[AVAILABLE DATA Boundary: Start]

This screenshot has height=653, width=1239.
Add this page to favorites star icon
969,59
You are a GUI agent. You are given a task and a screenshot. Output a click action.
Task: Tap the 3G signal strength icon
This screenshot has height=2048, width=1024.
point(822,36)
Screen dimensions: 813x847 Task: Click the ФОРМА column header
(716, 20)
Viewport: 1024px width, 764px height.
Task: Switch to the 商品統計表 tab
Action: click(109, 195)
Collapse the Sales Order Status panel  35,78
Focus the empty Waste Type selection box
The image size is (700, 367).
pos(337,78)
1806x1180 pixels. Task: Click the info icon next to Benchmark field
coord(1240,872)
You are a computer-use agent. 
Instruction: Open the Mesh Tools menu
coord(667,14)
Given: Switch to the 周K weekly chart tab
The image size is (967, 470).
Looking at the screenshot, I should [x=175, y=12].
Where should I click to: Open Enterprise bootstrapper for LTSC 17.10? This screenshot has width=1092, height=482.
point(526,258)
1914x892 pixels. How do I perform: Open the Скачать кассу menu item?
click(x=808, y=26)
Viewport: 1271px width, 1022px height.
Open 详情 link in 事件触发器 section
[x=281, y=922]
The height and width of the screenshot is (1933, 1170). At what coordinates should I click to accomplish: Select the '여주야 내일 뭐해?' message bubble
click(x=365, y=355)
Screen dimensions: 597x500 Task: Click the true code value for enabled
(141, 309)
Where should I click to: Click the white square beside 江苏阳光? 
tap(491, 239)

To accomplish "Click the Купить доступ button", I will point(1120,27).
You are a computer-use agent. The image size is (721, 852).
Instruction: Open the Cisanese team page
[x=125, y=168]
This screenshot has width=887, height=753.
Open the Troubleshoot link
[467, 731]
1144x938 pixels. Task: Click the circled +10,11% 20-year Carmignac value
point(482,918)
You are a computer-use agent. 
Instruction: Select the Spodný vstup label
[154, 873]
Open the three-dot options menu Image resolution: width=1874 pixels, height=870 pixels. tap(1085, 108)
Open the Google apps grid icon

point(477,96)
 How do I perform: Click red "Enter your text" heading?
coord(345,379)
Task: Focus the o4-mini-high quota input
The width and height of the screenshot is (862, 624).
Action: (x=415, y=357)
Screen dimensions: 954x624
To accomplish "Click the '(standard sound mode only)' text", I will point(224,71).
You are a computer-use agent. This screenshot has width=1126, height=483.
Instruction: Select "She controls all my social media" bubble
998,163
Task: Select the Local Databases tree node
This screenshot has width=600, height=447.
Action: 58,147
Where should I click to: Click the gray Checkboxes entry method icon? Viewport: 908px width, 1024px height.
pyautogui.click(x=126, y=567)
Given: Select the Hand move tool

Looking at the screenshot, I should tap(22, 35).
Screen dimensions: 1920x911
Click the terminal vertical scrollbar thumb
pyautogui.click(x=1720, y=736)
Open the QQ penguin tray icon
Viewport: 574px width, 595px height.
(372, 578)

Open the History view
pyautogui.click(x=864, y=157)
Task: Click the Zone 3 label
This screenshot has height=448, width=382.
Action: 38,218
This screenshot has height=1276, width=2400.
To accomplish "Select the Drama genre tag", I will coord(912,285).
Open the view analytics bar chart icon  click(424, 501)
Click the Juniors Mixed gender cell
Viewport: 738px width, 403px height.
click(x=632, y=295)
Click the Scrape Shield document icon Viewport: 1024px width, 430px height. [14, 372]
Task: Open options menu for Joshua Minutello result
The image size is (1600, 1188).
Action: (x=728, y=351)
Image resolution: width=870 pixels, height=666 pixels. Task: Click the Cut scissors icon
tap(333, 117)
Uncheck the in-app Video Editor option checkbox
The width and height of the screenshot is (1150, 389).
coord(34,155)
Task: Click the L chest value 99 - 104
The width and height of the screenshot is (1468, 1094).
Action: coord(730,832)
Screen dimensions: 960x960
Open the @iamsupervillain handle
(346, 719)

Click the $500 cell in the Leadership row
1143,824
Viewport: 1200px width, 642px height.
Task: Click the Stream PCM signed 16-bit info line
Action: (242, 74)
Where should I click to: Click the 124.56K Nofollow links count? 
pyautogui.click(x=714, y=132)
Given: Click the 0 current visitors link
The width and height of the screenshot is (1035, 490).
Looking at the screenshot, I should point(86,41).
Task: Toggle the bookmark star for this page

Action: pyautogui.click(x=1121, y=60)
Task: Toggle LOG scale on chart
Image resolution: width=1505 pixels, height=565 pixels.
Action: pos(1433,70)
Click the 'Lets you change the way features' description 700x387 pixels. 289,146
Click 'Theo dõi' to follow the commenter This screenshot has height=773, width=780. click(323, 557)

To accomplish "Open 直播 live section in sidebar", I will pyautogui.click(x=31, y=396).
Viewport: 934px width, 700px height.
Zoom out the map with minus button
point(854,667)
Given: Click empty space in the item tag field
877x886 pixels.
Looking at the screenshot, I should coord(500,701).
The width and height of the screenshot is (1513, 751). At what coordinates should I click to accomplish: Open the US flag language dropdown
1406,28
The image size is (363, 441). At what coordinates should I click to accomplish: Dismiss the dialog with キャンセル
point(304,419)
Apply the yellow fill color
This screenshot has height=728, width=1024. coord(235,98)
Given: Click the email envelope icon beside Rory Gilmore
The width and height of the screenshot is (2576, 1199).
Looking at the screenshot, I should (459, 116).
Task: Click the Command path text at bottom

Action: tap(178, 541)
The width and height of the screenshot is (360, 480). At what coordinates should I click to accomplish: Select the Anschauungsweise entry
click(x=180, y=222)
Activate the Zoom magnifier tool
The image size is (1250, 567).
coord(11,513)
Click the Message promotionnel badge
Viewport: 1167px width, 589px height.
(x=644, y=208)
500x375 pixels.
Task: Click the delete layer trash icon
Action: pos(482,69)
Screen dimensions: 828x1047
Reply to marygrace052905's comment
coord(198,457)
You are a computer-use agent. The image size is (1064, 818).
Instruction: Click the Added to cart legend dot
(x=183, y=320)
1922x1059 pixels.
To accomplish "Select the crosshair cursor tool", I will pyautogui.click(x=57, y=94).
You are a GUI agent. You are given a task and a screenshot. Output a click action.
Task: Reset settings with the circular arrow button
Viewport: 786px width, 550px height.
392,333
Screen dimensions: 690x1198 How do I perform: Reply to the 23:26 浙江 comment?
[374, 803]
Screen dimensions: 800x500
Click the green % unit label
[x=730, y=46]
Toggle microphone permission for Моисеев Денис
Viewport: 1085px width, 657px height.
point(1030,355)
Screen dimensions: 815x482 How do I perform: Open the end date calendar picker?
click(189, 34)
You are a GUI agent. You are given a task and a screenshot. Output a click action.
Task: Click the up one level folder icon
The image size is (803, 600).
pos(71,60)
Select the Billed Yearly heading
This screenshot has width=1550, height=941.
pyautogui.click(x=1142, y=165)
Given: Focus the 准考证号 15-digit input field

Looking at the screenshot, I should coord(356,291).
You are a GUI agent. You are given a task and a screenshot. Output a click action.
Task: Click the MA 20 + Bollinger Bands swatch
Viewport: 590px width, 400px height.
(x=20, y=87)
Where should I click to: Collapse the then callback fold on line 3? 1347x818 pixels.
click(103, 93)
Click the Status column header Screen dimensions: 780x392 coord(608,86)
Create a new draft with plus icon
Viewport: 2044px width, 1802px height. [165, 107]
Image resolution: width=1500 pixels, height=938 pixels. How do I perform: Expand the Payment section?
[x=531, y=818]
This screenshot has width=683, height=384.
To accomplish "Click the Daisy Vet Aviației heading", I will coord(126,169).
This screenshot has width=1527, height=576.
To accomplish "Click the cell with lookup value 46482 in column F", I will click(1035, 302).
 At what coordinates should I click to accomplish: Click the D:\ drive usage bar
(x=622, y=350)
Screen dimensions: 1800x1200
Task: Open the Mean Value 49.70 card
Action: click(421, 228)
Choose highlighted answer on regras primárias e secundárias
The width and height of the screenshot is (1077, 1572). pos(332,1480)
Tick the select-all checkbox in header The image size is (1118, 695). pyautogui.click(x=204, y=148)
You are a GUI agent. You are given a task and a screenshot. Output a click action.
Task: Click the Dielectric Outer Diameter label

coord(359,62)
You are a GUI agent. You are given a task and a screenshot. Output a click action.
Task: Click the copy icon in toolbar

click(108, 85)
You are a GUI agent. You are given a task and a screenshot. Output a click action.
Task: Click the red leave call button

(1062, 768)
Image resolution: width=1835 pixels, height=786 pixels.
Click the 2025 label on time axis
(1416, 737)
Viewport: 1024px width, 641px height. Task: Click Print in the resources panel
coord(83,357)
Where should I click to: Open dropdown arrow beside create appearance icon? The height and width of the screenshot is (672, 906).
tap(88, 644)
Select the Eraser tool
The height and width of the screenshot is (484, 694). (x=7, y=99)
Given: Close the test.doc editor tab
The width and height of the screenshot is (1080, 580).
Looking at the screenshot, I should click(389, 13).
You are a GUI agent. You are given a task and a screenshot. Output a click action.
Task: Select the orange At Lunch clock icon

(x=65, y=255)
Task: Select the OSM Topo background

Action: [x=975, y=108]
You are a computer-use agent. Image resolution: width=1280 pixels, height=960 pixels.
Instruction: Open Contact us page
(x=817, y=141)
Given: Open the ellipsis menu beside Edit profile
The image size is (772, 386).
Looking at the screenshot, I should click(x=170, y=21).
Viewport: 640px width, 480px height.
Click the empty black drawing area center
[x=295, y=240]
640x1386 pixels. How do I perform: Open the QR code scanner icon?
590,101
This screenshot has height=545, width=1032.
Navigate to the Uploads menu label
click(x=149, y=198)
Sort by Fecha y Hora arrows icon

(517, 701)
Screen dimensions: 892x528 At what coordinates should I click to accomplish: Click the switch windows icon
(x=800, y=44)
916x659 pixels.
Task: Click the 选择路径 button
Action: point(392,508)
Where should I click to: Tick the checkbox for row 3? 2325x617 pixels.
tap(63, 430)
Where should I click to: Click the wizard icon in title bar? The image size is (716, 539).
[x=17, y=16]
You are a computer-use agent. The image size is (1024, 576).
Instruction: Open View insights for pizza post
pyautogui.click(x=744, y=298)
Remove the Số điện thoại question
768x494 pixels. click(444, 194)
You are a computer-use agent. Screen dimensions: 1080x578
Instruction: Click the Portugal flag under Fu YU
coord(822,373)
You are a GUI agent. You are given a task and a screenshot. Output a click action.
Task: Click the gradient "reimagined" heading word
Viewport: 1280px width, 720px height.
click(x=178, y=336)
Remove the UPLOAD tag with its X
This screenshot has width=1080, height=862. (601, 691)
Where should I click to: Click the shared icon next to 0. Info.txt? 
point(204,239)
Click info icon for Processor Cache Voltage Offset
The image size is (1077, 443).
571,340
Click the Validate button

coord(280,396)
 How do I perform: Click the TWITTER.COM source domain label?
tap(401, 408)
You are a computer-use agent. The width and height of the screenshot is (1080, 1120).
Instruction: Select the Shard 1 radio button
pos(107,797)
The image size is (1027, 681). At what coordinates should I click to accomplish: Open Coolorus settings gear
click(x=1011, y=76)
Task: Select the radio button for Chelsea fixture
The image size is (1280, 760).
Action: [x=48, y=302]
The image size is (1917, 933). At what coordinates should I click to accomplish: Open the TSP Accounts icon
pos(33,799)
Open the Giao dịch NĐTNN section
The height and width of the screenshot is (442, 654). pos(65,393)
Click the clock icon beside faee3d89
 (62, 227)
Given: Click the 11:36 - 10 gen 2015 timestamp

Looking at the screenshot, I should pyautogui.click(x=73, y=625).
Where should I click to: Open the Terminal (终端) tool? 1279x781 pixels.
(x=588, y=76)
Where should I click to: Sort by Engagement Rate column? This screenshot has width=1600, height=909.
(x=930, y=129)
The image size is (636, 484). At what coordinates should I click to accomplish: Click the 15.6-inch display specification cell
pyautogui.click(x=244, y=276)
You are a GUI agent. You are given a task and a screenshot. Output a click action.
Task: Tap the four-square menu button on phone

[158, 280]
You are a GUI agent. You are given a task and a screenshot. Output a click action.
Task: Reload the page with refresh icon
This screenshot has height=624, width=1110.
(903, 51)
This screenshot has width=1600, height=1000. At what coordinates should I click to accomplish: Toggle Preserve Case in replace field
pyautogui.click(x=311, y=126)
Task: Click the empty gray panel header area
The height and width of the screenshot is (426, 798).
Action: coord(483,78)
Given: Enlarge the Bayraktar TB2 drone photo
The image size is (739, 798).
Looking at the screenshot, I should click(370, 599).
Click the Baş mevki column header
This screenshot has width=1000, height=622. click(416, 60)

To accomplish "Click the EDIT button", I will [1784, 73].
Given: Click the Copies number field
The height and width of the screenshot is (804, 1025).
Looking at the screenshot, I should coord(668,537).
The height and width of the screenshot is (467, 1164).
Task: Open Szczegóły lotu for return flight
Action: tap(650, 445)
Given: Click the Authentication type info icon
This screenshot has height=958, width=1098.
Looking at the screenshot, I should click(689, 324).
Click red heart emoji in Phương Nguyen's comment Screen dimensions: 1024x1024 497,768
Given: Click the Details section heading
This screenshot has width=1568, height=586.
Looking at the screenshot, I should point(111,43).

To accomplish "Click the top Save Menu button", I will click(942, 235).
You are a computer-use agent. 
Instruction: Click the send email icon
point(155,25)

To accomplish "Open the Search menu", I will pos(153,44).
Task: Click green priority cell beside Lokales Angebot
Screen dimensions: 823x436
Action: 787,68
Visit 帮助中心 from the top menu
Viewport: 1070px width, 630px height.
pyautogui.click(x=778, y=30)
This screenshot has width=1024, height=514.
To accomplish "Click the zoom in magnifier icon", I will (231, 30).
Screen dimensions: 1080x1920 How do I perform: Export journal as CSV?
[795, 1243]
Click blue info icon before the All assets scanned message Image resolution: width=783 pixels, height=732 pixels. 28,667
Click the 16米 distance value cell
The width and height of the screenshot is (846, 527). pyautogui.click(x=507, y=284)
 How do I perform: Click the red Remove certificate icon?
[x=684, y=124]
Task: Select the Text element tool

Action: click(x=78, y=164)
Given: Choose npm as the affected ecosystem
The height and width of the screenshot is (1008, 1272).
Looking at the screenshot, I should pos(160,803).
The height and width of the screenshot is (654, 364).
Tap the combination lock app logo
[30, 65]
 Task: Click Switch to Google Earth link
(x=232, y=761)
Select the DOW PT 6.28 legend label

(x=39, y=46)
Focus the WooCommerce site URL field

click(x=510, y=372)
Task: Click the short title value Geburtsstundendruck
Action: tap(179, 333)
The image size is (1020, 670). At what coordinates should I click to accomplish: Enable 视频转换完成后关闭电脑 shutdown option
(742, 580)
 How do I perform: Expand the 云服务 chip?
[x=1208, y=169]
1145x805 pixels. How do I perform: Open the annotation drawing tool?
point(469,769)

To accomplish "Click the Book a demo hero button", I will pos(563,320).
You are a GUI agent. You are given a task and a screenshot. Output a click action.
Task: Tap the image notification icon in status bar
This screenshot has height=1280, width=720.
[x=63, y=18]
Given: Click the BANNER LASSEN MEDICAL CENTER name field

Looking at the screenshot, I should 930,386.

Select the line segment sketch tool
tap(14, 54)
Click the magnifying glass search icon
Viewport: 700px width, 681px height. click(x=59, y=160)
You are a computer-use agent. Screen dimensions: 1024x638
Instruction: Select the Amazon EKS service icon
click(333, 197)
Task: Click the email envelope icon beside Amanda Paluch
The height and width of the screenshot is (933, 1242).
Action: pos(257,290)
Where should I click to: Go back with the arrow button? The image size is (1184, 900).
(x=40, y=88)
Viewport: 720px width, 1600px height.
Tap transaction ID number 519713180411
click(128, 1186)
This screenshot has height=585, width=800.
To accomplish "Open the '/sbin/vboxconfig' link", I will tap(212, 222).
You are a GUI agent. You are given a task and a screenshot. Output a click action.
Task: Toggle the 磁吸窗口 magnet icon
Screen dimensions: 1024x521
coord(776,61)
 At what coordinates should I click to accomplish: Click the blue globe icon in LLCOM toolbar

[AVAILABLE DATA Boundary: End]

▶ **WHAT THIS TASK INVOLVES**
From the line holding "This screenshot has height=585, width=800." to the last line of the data above, copy every line exactly and include nothing more.

▶ **WRITTEN RESPONSE**
This screenshot has height=585, width=800.
To accomplish "Open the '/sbin/vboxconfig' link", I will tap(212, 222).
You are a GUI agent. You are given a task and a screenshot. Output a click action.
Task: Toggle the 磁吸窗口 magnet icon
Screen dimensions: 1024x521
coord(776,61)
 At what coordinates should I click to accomplish: Click the blue globe icon in LLCOM toolbar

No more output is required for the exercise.